Автор книги: Александр Минченков
Жанр: Исторические приключения, Приключения
Возрастные ограничения: +12
сообщить о неприемлемом содержимом
Текущая страница: 2 (всего у книги 16 страниц) [доступный отрывок для чтения: 5 страниц]
Глава 3
Матвей Спиридонов, попав в колонию строгого режима, мучился больше не от тяжкого труда в шахте. Да, в сырых забоях не сахар и под гнётом – непрестанно каждодневно часами с кайлой в руках, лопатой и тачкой. Нормы еле посильны, многие заключённые не выдерживали, двигались словно приведения, горный надзор это примечал и таковых подгоняли, начальство зоны их садило на пониженную кормёжку, а оттого они ещё боле чахли. Но на это в колонии особого внимания не обращали, мало кого волновало – главное, давай норму! Хотя и кто норму выполнял, питались не от пуза, скудно. Лагерное руководство со служивыми умыкали часть продовольствия, так что много чего не доходило к столу заключённых. А кому пожалуешься? Некому. Вот горб гнули и терпели.
Больных хватало, но медицинской помощи, можно сказать, никакой, а оттого слабые умирали и их тела уносили на взгорок, что за пределами колючей проволокой у подножия гольца, там погребали. Последняя о них память оставалась бугорками – могилы с берёзовыми крестами. Кладбище имело устрашающий для взора вид – кресты, кресты, кресты…
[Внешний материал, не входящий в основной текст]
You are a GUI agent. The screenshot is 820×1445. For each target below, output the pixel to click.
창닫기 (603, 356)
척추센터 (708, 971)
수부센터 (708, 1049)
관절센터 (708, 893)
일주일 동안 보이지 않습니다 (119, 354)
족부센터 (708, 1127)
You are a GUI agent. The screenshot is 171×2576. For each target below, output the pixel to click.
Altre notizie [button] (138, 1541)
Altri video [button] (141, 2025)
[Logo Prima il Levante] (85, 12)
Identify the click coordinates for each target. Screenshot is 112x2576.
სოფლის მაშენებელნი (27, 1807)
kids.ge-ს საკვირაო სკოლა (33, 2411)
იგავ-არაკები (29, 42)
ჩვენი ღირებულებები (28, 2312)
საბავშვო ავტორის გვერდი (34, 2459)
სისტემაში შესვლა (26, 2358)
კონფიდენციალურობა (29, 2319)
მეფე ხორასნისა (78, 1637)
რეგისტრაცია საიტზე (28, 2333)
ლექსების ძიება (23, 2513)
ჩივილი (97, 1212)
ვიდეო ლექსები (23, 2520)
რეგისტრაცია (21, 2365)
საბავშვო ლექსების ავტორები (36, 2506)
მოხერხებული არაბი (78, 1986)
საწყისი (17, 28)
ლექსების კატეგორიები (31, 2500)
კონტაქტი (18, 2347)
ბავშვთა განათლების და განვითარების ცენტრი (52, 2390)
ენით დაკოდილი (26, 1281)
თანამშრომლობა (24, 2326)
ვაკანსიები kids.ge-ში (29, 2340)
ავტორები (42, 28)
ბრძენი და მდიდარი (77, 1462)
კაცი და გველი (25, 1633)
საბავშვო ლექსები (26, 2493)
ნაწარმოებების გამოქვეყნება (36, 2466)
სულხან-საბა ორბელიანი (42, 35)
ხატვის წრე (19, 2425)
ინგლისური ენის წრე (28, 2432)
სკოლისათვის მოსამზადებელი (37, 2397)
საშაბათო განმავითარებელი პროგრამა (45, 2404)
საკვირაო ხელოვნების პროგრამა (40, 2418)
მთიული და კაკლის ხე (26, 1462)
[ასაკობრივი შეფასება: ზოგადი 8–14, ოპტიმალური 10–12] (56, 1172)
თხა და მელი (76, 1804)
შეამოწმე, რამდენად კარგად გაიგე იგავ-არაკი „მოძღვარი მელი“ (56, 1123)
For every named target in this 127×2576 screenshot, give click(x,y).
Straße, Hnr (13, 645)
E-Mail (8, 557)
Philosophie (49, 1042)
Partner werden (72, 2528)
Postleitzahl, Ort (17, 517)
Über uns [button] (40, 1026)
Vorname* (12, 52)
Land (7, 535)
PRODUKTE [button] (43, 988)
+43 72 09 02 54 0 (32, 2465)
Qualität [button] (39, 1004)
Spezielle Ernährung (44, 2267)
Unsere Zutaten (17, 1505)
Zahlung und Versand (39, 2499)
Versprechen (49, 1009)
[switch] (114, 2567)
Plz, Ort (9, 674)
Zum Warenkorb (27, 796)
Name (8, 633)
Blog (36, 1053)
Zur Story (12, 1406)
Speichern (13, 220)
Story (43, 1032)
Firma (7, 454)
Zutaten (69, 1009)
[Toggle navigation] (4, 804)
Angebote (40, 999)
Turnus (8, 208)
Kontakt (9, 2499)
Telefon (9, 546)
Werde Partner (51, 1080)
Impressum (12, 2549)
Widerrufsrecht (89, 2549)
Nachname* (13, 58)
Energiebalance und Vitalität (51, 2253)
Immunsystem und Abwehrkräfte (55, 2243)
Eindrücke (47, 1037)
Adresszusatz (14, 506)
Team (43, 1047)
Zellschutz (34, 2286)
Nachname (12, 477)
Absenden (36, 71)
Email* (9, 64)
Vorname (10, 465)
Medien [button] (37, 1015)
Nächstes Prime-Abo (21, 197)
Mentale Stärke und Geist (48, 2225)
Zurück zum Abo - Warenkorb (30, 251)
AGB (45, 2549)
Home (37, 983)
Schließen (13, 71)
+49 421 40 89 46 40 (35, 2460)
Больше Матвея угнетало среда бесправия, в которой оказался, бессилие вызволить себя из заточения, переживания за семью. Страдал, что заключение лишило его полноценной жизни, и теперь вряд ли выберется из обрушившейся на него беды. Арест и скороспелый суд за считанные дни! Даже не успел опомниться от шока на предъявленные обвинения. И это давило на душу. Приговор стал ударом, несправедливый, никто не пожелал разбираться в детальном положении, вроде как торопились закрыть дело, к которому он не имеет абсолютно никакого отношения. Сердце обливалось кровью, обида лихорадила всё тело. Но вместе с тем Матвей не расслаблялся, знал: если руки опустит и будет бередить душу – не выдержит, пропадёт и себе не поможет.
В бодайбинскую тюрьму Матвея не поместили, там камеры переполнены, посему на зону и определили, а порядки в городской тюрьме не лучше.
Матвей не мог взять в толк, как он оказался преступником, при том, что никакого убийства не совершал, оказался без вины виноватый. Долгими часами он крутил в голове, как могло такое случиться, что за обстоятельства произошли, устроившие его на лагерные нары? И каждый раз приходил к мысли: либо его кто заведомо подставил, либо он оказался в не нужном и в не нужное время месте, где совершилось преступление. Но кто, кто?!
Ещё одна неприятность свалилась на голову Матвея с первого дня, давила морально. Пахан по кличке Хрящ наседал на Матвея к «прописке», сломаться, прогнуться под ним, стать шестёркой-гладиатором, войти в братву, а если в отказ, так обратить в касту обиженных, занимающих самое позорное и бесправное положение на зоне.
Не в характере Матвея под кем-либо расстилаться и заключённому отвечал грубостью. Хрящ на зоне был фигурой в авторитете, главенствующей над урками, коих на зоне полные бараки. Хрящ угрожал: «Ерепениться будешь – перо меж рёбер сунем. Прикинь мозгами», за что Матвей приложил свой увесистый кулак по его скуле, да так, что у того в глазах помутнело. Злобу затаил Хрящ не на шутку: «Ну, всё, тебе кранты!.. Готовь берёзку для креста». Пришлось быть постоянно настороже, сон стал тревожный, ждал подонка с заточкой, чтоб успеть упредить удар.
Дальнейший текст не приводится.